### GIVEN DATA:

[Start of Attachment]

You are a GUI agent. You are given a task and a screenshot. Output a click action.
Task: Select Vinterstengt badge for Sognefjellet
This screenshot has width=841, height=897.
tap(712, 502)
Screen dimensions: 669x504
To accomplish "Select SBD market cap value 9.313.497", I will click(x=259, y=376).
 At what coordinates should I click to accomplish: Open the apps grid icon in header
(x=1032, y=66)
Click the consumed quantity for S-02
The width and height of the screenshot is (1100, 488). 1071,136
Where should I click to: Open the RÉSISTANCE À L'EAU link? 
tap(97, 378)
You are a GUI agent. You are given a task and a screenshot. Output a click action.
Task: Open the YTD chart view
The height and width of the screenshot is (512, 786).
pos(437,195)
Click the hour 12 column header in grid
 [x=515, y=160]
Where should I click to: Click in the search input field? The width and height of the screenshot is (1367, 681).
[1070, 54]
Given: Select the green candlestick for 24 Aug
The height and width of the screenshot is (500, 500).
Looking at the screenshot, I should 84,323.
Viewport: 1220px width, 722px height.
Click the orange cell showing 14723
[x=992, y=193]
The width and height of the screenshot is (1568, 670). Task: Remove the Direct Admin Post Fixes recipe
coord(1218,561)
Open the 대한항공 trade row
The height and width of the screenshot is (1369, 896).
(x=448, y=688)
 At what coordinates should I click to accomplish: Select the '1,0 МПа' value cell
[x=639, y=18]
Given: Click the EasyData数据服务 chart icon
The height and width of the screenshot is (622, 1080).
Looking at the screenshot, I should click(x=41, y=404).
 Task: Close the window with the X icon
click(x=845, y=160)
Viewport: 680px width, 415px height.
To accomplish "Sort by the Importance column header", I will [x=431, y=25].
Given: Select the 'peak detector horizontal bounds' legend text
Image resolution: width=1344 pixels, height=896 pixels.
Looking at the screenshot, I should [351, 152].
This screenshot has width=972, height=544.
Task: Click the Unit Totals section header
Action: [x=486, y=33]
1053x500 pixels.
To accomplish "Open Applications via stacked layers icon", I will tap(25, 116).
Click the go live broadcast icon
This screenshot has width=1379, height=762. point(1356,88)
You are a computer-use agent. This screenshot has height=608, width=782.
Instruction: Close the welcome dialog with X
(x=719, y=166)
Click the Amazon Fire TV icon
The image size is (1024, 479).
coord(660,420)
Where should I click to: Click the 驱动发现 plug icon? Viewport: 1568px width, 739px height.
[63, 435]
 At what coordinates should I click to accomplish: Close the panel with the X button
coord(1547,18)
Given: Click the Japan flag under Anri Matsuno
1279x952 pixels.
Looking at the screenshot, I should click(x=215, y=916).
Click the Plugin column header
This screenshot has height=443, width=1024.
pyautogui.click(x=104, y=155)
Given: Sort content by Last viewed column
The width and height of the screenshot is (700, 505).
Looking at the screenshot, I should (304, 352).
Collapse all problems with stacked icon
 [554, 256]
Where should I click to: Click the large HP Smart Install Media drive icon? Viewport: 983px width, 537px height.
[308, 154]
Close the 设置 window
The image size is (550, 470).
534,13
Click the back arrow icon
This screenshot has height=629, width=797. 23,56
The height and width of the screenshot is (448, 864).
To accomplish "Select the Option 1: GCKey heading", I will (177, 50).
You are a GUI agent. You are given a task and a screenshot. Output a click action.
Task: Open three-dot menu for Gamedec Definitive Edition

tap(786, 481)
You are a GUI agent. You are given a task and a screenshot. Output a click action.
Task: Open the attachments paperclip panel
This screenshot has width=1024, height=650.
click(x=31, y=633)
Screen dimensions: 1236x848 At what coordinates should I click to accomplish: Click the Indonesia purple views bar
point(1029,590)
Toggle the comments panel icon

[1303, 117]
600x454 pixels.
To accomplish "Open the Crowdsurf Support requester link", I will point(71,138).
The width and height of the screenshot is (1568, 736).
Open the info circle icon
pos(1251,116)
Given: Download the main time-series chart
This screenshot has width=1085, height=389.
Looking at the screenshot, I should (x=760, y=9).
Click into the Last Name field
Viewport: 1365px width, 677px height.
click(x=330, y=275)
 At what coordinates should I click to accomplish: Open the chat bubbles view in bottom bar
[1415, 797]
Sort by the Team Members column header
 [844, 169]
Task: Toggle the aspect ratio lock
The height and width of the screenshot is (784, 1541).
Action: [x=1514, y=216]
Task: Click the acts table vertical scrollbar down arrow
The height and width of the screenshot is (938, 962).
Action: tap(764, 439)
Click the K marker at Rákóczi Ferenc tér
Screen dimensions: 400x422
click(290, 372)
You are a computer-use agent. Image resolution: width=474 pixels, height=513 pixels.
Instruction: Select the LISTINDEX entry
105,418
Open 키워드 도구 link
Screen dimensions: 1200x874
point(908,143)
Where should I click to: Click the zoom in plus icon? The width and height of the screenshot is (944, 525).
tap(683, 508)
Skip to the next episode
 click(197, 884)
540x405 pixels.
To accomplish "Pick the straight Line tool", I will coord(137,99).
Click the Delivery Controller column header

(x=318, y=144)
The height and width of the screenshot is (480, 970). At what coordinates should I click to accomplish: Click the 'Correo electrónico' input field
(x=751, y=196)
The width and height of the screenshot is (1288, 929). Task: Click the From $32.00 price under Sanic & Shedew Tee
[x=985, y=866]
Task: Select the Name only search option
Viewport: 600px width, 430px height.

[End of Attachment]

From the first line to the last, write out the data exactly.

You are a GUI agent. You are given a task and a screenshot. Output a click action.
Task: Select Vinterstengt badge for Sognefjellet
This screenshot has width=841, height=897.
tap(712, 502)
Screen dimensions: 669x504
To accomplish "Select SBD market cap value 9.313.497", I will click(x=259, y=376).
 At what coordinates should I click to accomplish: Open the apps grid icon in header
(x=1032, y=66)
Click the consumed quantity for S-02
The width and height of the screenshot is (1100, 488). 1071,136
Where should I click to: Open the RÉSISTANCE À L'EAU link? 
tap(97, 378)
You are a GUI agent. You are given a task and a screenshot. Output a click action.
Task: Open the YTD chart view
The height and width of the screenshot is (512, 786).
pos(437,195)
Click the hour 12 column header in grid
 [x=515, y=160]
Where should I click to: Click in the search input field? The width and height of the screenshot is (1367, 681).
[1070, 54]
Given: Select the green candlestick for 24 Aug
The height and width of the screenshot is (500, 500).
Looking at the screenshot, I should 84,323.
Viewport: 1220px width, 722px height.
Click the orange cell showing 14723
[x=992, y=193]
The width and height of the screenshot is (1568, 670). Task: Remove the Direct Admin Post Fixes recipe
coord(1218,561)
Open the 대한항공 trade row
The height and width of the screenshot is (1369, 896).
(x=448, y=688)
 At what coordinates should I click to accomplish: Select the '1,0 МПа' value cell
[x=639, y=18]
Given: Click the EasyData数据服务 chart icon
The height and width of the screenshot is (622, 1080).
Looking at the screenshot, I should click(x=41, y=404).
 Task: Close the window with the X icon
click(x=845, y=160)
Viewport: 680px width, 415px height.
To accomplish "Sort by the Importance column header", I will [x=431, y=25].
Given: Select the 'peak detector horizontal bounds' legend text
Image resolution: width=1344 pixels, height=896 pixels.
Looking at the screenshot, I should [351, 152].
This screenshot has width=972, height=544.
Task: Click the Unit Totals section header
Action: [x=486, y=33]
1053x500 pixels.
To accomplish "Open Applications via stacked layers icon", I will tap(25, 116).
Click the go live broadcast icon
This screenshot has width=1379, height=762. point(1356,88)
You are a computer-use agent. This screenshot has height=608, width=782.
Instruction: Close the welcome dialog with X
(x=719, y=166)
Click the Amazon Fire TV icon
The image size is (1024, 479).
coord(660,420)
Where should I click to: Click the 驱动发现 plug icon? Viewport: 1568px width, 739px height.
[63, 435]
 At what coordinates should I click to accomplish: Close the panel with the X button
coord(1547,18)
Given: Click the Japan flag under Anri Matsuno
1279x952 pixels.
Looking at the screenshot, I should click(x=215, y=916).
Click the Plugin column header
This screenshot has height=443, width=1024.
pyautogui.click(x=104, y=155)
Given: Sort content by Last viewed column
The width and height of the screenshot is (700, 505).
Looking at the screenshot, I should (304, 352).
Collapse all problems with stacked icon
 [554, 256]
Where should I click to: Click the large HP Smart Install Media drive icon? Viewport: 983px width, 537px height.
[308, 154]
Close the 设置 window
The image size is (550, 470).
534,13
Click the back arrow icon
This screenshot has height=629, width=797. 23,56
The height and width of the screenshot is (448, 864).
To accomplish "Select the Option 1: GCKey heading", I will (177, 50).
You are a GUI agent. You are given a task and a screenshot. Output a click action.
Task: Open three-dot menu for Gamedec Definitive Edition

tap(786, 481)
You are a GUI agent. You are given a task and a screenshot. Output a click action.
Task: Open the attachments paperclip panel
This screenshot has width=1024, height=650.
click(x=31, y=633)
Screen dimensions: 1236x848 At what coordinates should I click to accomplish: Click the Indonesia purple views bar
point(1029,590)
Toggle the comments panel icon

[1303, 117]
600x454 pixels.
To accomplish "Open the Crowdsurf Support requester link", I will point(71,138).
The width and height of the screenshot is (1568, 736).
Open the info circle icon
pos(1251,116)
Given: Download the main time-series chart
This screenshot has width=1085, height=389.
Looking at the screenshot, I should (x=760, y=9).
Click into the Last Name field
Viewport: 1365px width, 677px height.
click(x=330, y=275)
 At what coordinates should I click to accomplish: Open the chat bubbles view in bottom bar
[1415, 797]
Sort by the Team Members column header
 [844, 169]
Task: Toggle the aspect ratio lock
The height and width of the screenshot is (784, 1541).
Action: [x=1514, y=216]
Task: Click the acts table vertical scrollbar down arrow
The height and width of the screenshot is (938, 962).
Action: tap(764, 439)
Click the K marker at Rákóczi Ferenc tér
Screen dimensions: 400x422
click(290, 372)
You are a computer-use agent. Image resolution: width=474 pixels, height=513 pixels.
Instruction: Select the LISTINDEX entry
105,418
Open 키워드 도구 link
Screen dimensions: 1200x874
point(908,143)
Where should I click to: Click the zoom in plus icon? The width and height of the screenshot is (944, 525).
tap(683, 508)
Skip to the next episode
 click(197, 884)
540x405 pixels.
To accomplish "Pick the straight Line tool", I will coord(137,99).
Click the Delivery Controller column header

(x=318, y=144)
The height and width of the screenshot is (480, 970). At what coordinates should I click to accomplish: Click the 'Correo electrónico' input field
(x=751, y=196)
The width and height of the screenshot is (1288, 929). Task: Click the From $32.00 price under Sanic & Shedew Tee
[x=985, y=866]
Task: Select the Name only search option
Viewport: 600px width, 430px height.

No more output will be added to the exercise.